### What to do
Begin with the line that has "This screenshot has height=449, width=624.". Give it and every line after it again, exactly, through the end of the entries below.

### Supplied material
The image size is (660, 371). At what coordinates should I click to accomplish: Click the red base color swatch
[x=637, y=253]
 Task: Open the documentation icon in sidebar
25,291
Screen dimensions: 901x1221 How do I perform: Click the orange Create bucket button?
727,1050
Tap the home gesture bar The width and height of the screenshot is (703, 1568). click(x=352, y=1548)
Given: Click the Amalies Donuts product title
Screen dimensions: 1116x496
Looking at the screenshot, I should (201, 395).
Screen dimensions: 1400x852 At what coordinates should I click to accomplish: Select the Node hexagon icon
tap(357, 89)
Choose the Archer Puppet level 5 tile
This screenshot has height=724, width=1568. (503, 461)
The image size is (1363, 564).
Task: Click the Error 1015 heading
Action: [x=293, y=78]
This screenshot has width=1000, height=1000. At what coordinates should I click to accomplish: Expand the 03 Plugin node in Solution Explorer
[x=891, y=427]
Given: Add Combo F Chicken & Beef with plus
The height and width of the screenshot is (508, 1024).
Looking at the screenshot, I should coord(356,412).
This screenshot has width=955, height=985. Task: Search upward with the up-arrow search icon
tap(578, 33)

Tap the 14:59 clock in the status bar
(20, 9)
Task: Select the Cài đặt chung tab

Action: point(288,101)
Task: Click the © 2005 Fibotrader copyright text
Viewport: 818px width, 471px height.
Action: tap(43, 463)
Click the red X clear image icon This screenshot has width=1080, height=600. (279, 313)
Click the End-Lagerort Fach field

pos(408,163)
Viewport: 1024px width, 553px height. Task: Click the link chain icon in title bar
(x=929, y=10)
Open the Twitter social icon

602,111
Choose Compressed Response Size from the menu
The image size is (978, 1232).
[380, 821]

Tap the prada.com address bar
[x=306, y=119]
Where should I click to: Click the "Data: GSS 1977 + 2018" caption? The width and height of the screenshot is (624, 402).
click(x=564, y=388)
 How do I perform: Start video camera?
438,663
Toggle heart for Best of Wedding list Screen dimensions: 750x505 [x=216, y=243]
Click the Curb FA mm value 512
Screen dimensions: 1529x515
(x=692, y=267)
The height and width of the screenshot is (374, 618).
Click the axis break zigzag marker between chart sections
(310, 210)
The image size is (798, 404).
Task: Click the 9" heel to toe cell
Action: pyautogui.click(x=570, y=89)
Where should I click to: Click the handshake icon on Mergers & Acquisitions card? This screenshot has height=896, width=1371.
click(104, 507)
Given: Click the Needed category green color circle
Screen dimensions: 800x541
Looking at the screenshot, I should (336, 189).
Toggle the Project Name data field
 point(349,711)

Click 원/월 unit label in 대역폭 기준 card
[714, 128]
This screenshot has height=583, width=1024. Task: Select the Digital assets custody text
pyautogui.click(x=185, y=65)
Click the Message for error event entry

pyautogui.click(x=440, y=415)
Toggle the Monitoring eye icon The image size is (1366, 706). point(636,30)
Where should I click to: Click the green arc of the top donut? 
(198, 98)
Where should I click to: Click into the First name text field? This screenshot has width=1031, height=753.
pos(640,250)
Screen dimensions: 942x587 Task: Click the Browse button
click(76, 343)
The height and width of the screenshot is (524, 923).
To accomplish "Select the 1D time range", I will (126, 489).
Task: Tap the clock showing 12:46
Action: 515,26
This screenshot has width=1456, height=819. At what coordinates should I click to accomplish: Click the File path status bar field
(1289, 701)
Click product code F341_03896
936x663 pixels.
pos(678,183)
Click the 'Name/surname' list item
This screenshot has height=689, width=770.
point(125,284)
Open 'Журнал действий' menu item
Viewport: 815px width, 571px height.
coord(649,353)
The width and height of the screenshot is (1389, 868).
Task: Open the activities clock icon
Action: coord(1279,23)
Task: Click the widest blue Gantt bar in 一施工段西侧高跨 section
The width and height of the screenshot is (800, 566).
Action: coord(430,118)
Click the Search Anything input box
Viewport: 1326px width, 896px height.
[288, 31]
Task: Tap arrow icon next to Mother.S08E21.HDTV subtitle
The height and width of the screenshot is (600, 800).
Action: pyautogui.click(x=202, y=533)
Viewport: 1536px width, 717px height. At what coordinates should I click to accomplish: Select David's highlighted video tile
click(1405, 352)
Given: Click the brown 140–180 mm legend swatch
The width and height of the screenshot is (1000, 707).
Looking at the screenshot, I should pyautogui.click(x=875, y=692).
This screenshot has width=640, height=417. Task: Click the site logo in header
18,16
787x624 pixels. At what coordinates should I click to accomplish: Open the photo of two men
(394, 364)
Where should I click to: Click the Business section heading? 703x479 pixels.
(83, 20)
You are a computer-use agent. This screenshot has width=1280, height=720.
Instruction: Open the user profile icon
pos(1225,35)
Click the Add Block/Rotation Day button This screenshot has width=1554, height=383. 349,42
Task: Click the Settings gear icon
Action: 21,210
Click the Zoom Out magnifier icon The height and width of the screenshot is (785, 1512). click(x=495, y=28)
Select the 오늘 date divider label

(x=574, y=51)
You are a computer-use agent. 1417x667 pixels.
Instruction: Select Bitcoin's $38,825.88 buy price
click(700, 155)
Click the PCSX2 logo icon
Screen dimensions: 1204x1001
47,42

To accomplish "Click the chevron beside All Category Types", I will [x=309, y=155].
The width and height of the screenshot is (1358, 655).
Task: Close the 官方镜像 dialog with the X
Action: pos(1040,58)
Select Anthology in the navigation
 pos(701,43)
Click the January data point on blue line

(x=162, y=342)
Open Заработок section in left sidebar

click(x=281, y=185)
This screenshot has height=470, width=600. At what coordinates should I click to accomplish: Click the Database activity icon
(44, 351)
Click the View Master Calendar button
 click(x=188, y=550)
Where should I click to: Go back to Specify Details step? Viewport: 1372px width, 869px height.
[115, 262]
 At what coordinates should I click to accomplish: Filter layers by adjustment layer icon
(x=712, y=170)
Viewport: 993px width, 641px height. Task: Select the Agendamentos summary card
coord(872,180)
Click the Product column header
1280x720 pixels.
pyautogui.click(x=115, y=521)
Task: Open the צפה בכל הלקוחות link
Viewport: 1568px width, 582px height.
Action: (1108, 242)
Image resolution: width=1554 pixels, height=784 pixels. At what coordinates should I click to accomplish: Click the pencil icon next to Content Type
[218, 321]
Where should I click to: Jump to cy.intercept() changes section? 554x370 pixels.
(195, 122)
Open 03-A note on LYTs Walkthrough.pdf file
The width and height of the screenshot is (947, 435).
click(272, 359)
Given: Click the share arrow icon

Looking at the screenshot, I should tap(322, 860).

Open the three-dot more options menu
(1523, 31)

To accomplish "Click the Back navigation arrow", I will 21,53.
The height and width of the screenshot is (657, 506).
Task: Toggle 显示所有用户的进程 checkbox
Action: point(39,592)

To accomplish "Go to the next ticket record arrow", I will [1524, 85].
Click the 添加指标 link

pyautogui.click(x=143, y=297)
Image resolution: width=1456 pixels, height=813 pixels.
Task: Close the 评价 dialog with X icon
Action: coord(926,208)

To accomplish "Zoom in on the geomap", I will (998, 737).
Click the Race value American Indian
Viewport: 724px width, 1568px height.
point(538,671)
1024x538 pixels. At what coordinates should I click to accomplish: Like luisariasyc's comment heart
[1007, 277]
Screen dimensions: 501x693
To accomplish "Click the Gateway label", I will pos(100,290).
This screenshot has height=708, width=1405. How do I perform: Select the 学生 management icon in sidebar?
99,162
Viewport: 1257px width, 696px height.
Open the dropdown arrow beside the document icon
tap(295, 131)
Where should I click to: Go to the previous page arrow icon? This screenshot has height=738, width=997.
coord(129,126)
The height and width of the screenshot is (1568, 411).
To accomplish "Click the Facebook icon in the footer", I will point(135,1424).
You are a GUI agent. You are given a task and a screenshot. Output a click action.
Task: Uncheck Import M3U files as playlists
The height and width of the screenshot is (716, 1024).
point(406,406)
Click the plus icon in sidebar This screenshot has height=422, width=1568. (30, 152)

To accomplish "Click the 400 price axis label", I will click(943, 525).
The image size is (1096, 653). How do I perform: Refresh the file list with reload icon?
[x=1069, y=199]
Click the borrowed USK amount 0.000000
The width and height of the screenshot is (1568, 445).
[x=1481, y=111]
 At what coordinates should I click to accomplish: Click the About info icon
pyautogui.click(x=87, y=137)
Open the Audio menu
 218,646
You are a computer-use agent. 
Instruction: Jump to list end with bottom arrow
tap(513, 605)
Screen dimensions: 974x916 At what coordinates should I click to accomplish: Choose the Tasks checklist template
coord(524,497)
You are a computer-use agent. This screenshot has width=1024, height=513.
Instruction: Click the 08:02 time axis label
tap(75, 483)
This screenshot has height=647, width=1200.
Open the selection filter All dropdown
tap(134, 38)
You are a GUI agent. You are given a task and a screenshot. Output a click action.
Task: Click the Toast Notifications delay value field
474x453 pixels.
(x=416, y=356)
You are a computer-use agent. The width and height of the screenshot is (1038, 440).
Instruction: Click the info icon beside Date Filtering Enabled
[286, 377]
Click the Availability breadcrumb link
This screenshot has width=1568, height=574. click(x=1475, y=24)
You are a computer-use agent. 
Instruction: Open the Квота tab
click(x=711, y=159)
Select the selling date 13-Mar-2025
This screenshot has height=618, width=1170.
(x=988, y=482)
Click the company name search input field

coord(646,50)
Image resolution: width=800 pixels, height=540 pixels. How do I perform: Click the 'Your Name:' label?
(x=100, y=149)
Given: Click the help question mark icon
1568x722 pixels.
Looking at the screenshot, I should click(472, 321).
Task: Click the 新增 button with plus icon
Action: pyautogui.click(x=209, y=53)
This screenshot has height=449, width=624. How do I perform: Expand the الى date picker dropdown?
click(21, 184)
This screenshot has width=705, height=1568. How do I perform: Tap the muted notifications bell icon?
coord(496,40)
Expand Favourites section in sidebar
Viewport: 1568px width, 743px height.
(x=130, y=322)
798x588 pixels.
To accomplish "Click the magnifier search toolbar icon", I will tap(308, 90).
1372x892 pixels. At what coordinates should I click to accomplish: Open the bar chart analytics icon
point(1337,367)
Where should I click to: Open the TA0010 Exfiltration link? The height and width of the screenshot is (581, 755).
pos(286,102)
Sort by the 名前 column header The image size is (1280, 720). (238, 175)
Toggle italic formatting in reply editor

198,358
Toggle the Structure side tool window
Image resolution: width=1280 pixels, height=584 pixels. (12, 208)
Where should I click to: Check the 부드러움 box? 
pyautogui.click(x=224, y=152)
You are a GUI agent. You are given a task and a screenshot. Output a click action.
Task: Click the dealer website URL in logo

### Result for this task
This screenshot has height=449, width=624. How do I perform: Expand the الى date picker dropdown?
click(21, 184)
This screenshot has width=705, height=1568. How do I perform: Tap the muted notifications bell icon?
coord(496,40)
Expand Favourites section in sidebar
Viewport: 1568px width, 743px height.
(x=130, y=322)
798x588 pixels.
To accomplish "Click the magnifier search toolbar icon", I will tap(308, 90).
1372x892 pixels. At what coordinates should I click to accomplish: Open the bar chart analytics icon
point(1337,367)
Where should I click to: Open the TA0010 Exfiltration link? The height and width of the screenshot is (581, 755).
pos(286,102)
Sort by the 名前 column header The image size is (1280, 720). (238, 175)
Toggle italic formatting in reply editor

198,358
Toggle the Structure side tool window
Image resolution: width=1280 pixels, height=584 pixels. (12, 208)
Where should I click to: Check the 부드러움 box? 
pyautogui.click(x=224, y=152)
You are a GUI agent. You are given a task and a screenshot. Output a click action.
Task: Click the dealer website URL in logo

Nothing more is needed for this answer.